- [INSTRUCTIONS FOR THE TASK]:
State how many lines of the items below contain the string "height", giving only the number.

- [RAW RECORDS]:
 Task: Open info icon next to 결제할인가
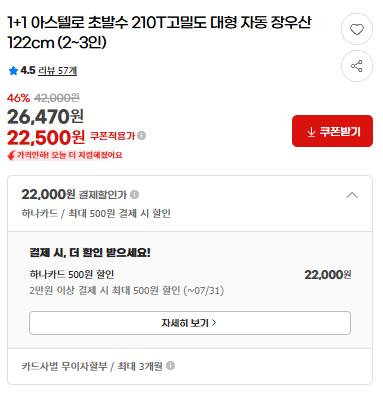pyautogui.click(x=134, y=194)
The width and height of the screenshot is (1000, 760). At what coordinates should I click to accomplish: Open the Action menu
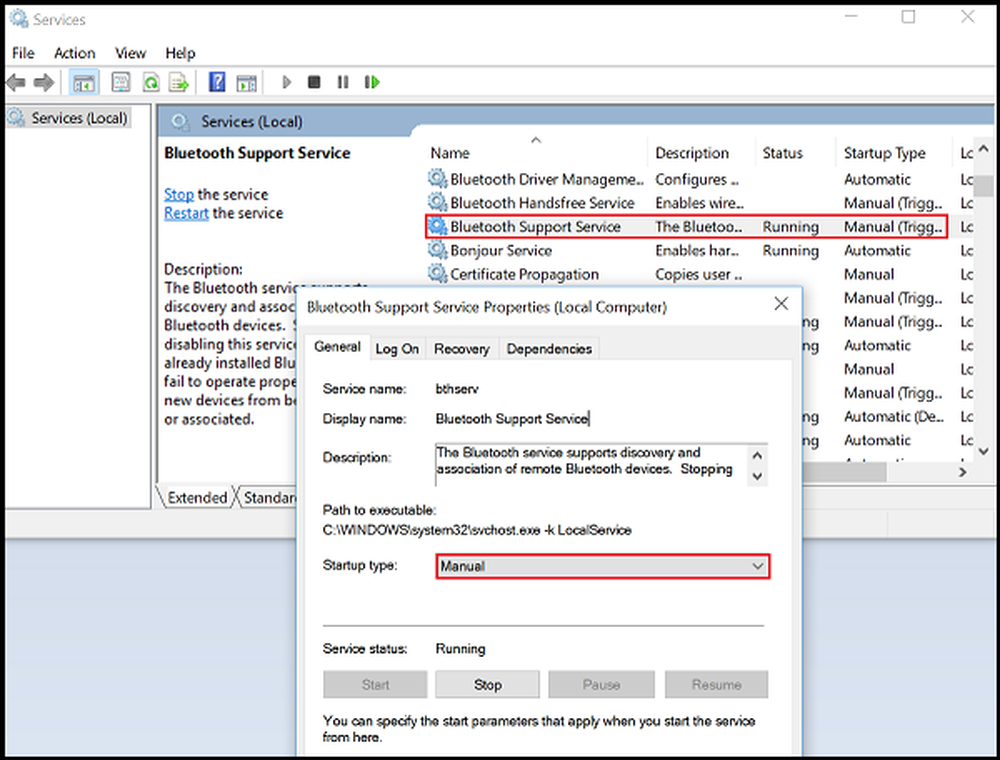[74, 53]
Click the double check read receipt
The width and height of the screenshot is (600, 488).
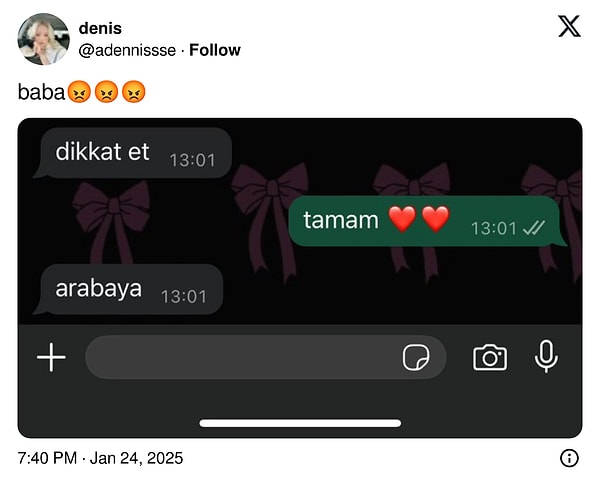click(533, 228)

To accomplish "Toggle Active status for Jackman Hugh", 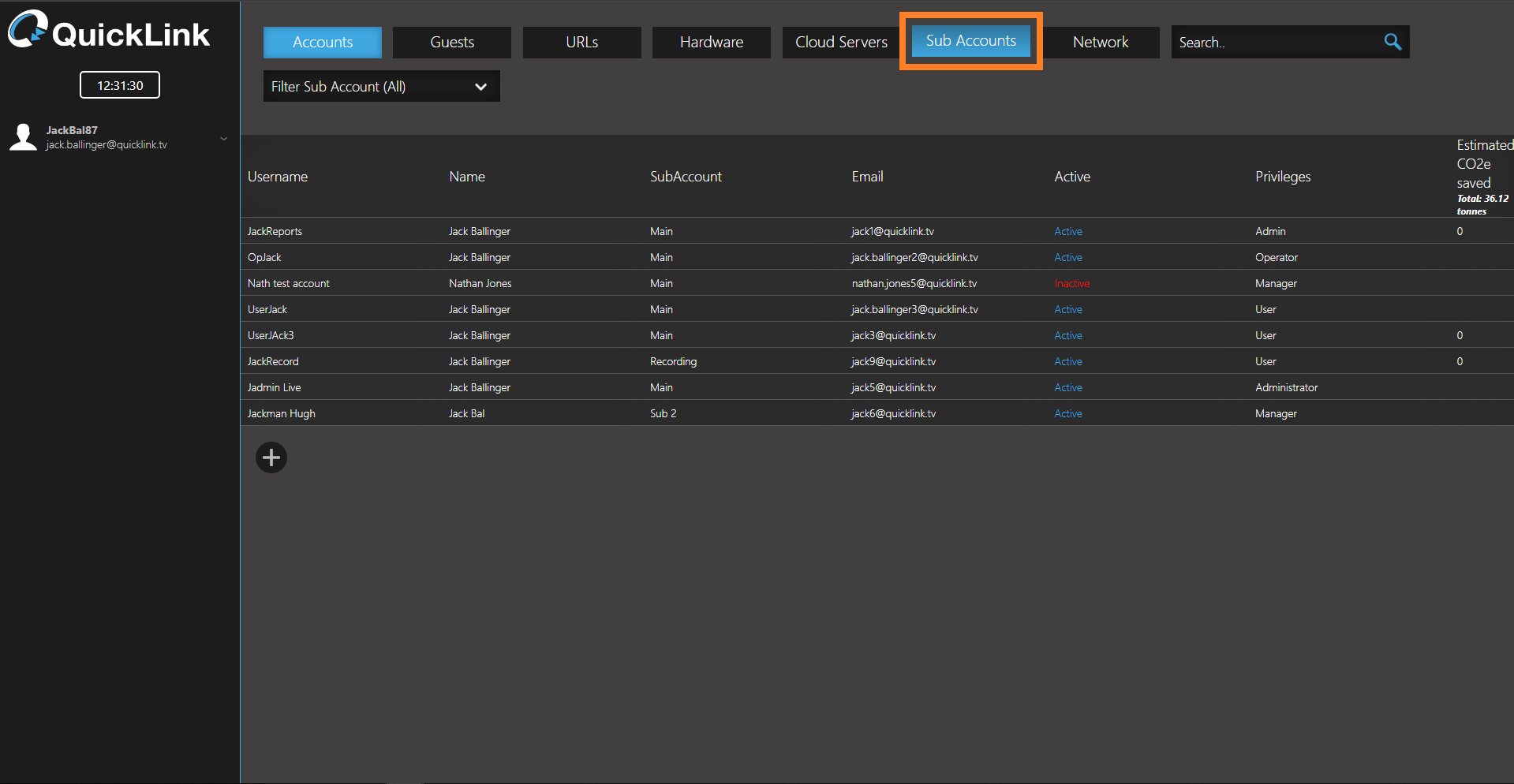I will 1068,413.
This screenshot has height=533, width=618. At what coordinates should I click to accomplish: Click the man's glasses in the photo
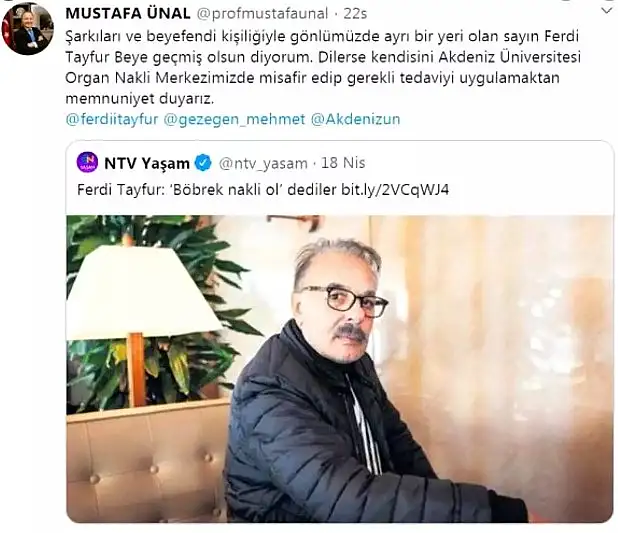pos(346,301)
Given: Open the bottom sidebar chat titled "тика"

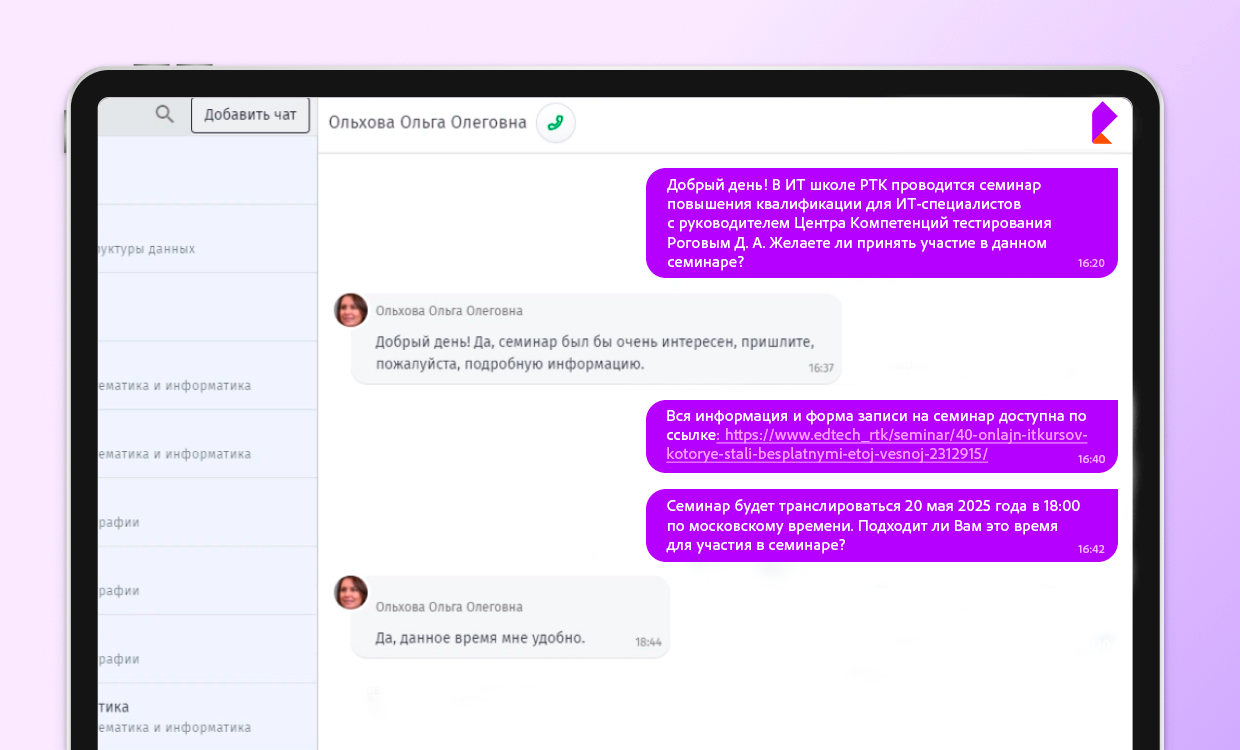Looking at the screenshot, I should click(208, 716).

- [ANSWER FOR THIS EXERCISE]:
3